Brenner et al. also concluded that the low-profile device does not reduce the need for surgical cut-down to gain femoral access [15]. Based on our own experience, ultrasound-guided percutaneous access can be performed with a high primary success rate, despite a depleted circulation or ongoing CPR [8]. With adequate training, the use of an ultrasound-guided technique has been shown to reduce procedure time and minimize complications as seen in the low rate of complications in this material [21]. The additional benefit of ultrasound access and use of REBOA catheters compatible with smaller sheath sizes is that surgical repair is not mandatory since a closure device can be used [13].

Overall complications, both procedural and organ related, are reported in our study as 14%. This complication rate may partly be a result of some patients dying within 24 h, with the complication rate in those surviving post 24 h being 20%, but it is also likely related to the use of low profile devices allowing improved distal arterial flow, and an increased awareness of access site complications [14]. At our institution, we aim to directly place a 7–8 Fr sheath without upgrading from a smaller sheath if REBOA use is urgent, with no increase in reports of access complications.

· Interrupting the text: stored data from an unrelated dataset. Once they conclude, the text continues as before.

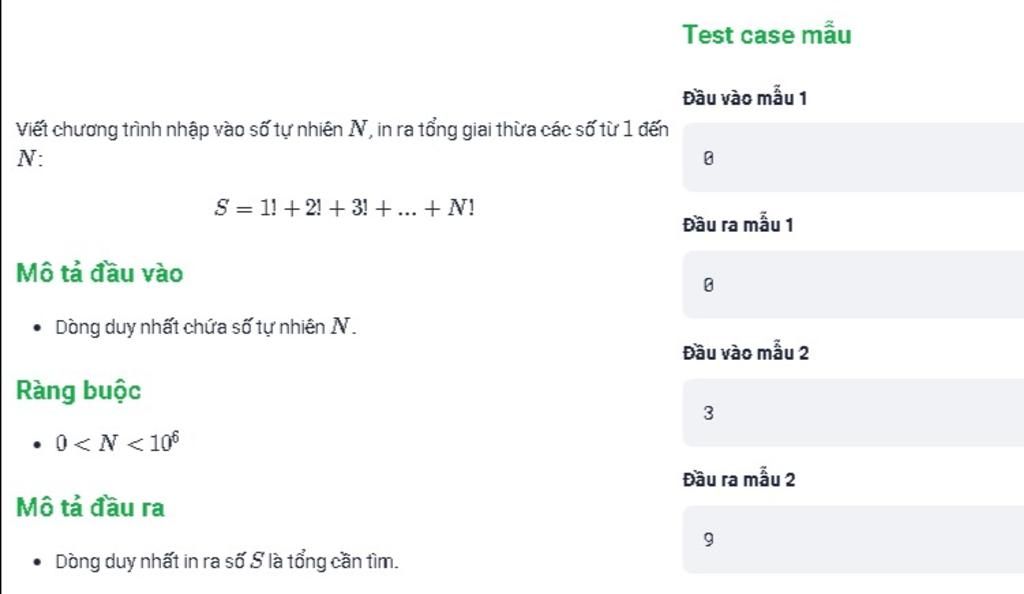Screen dimensions: 1024x594
Task: Click the digit 3 in sample input 2
Action: point(709,413)
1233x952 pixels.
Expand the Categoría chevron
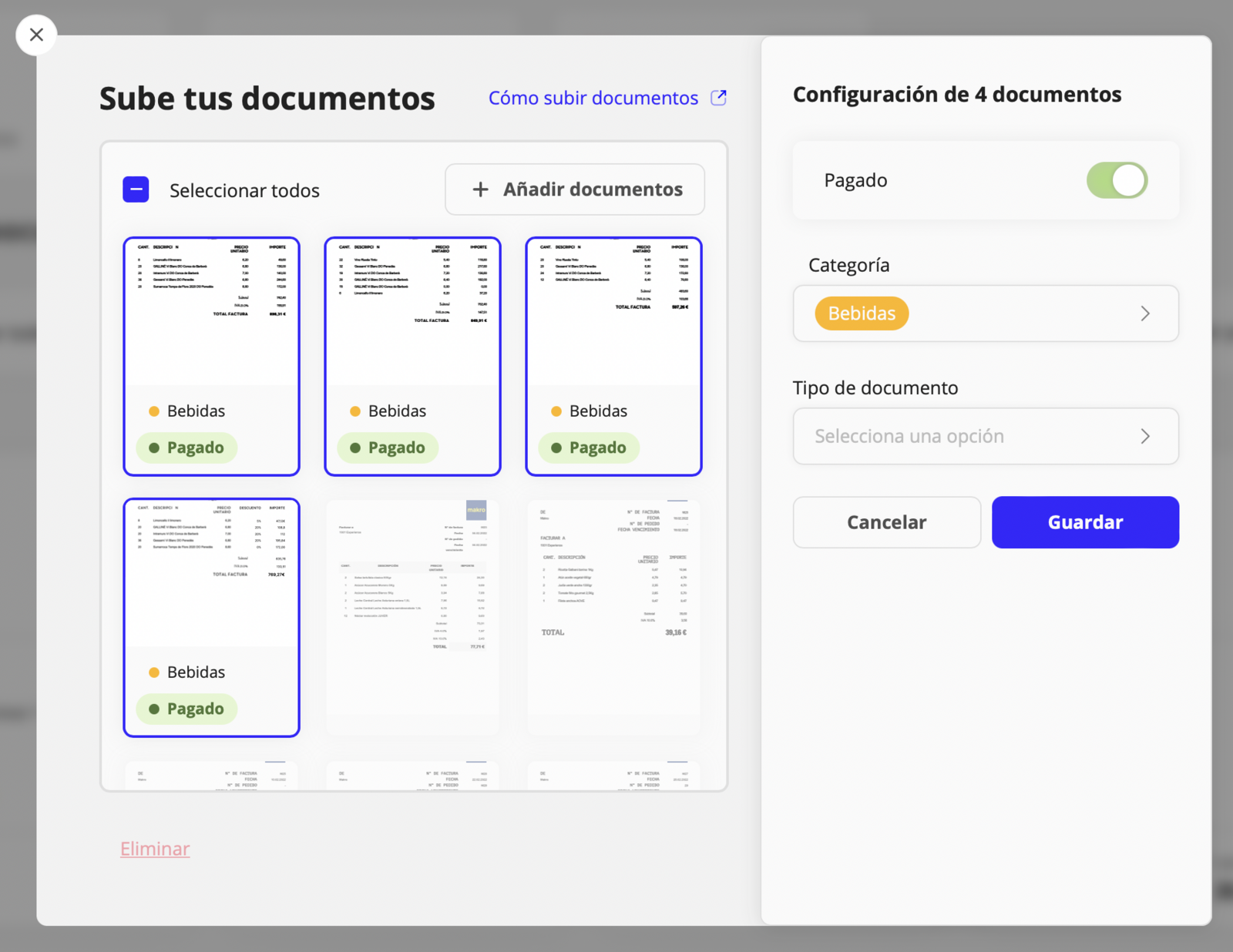tap(1145, 313)
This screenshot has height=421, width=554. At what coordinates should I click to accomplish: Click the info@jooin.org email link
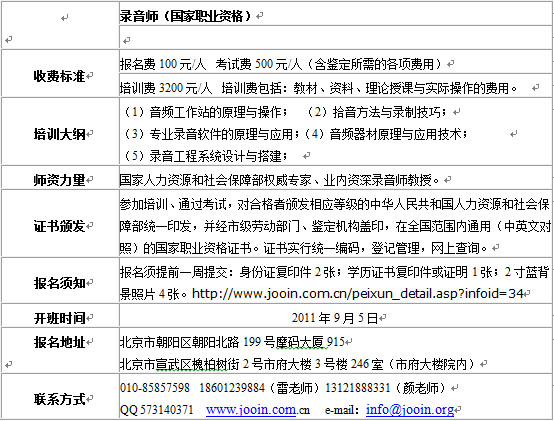(x=410, y=410)
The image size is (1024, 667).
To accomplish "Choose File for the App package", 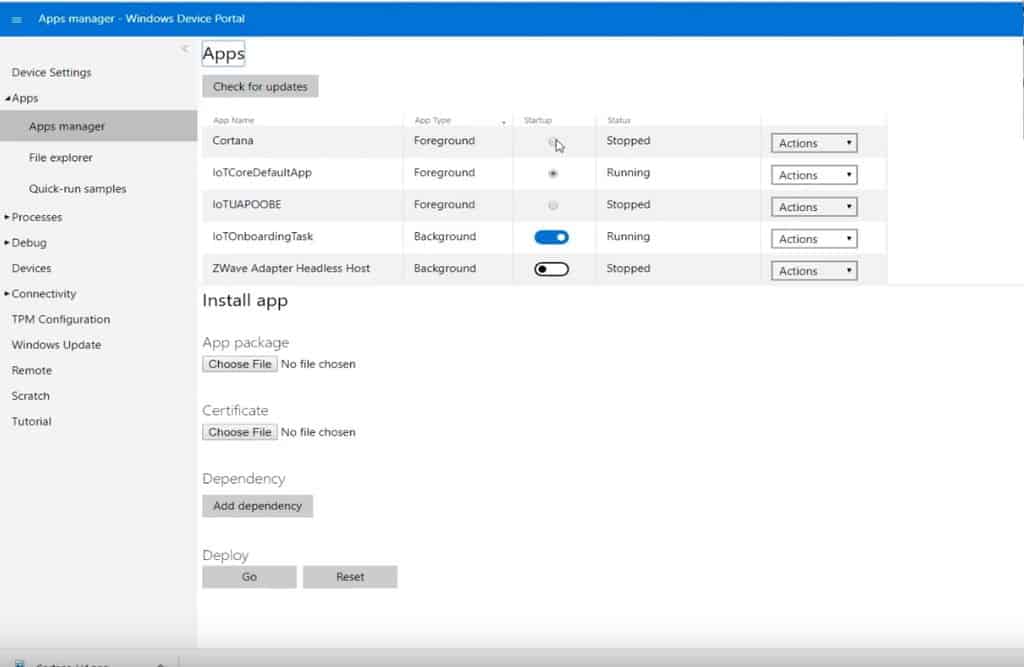I will coord(240,364).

However, if the need for REBOA is uncertain we routinely place a femoral arterial line catheter (4–5 Fr) allowing the possibility to rapidly upsize if needed. Additionally, at our institution we strive to use pREBOA if hemodynamically possible, used in 30% of cases in this report, which decreases the risk of ischemic injury to internal organs and associated complications [11]. When possible, pREBOA is carried out by performing initial total aortic occlusion and then slowly deflating the balloon to achieve a below balloon mean arterial pressure (MAP) of 30 mmHg; however, due to the nature of this urgent procedure, data reporting is challenging and a firm conclusion cannot be drawn.

In the 6 cases of REBOA use in penetrating trauma, all but one received their vascular access and REBOA in the ER and where quickly transported to the OR. In the OR, 3 cases where found to have multiple sources of bleeding in both the abdominal and thoracic cavities, one case of isolated abdominal bleeding from the pancreatic artery and one case of penetrating head trauma. As vascular access and REBOA placement at Örebro University hospital are performed according to the EVTM concept, by physicians who are highly trained in this area, no delay to the initial primary survey and following transportation to the OR is estimated.

All procedures reported in this article were performed by physicians who had attended the EVTM workshops and were highly trained in vascular access and REBOA [13]. This might also explain the relatively low rate of vascular access complications and MOF due to the extensive use of short occlusion time, pREBOA and other EVTM methods. EVTM aims to combine modern endovascular techniques and procedures with traditional Advanced Trauma Life Support (ATLS) and Definitive Surgical Trauma Care (DSTC) for early multidisciplinary evaluation, resuscitation and definitive management of hemodynamically unstable patients. This concept does not replace traditional surgical or other solutions but instead incorporates all available tools into a common trunk. The application of EVTM is highly dependent on the skillset and capabilities of the managing team or center and the resources available, therefore can and should be modified accordingly. It has been suggested that using the EVTM concept may result in faster bleeding control, minimized blood loss, and less extensive surgical insult. It may also assist surgical teams assemble necessary resources and saving precious time [13, 20, 22, 23].

Our clinical data and experience show that the ER-REBOA™ catheter can be used to control hemodynamic instability and to significantly increase SBP in both traumatic and non-traumatic cases, with relatively few complications. Responders to REBOA have a significantly lower rate of mortality. However, it is important to remember that this is a limited cohort of patients and further larger studies are needed.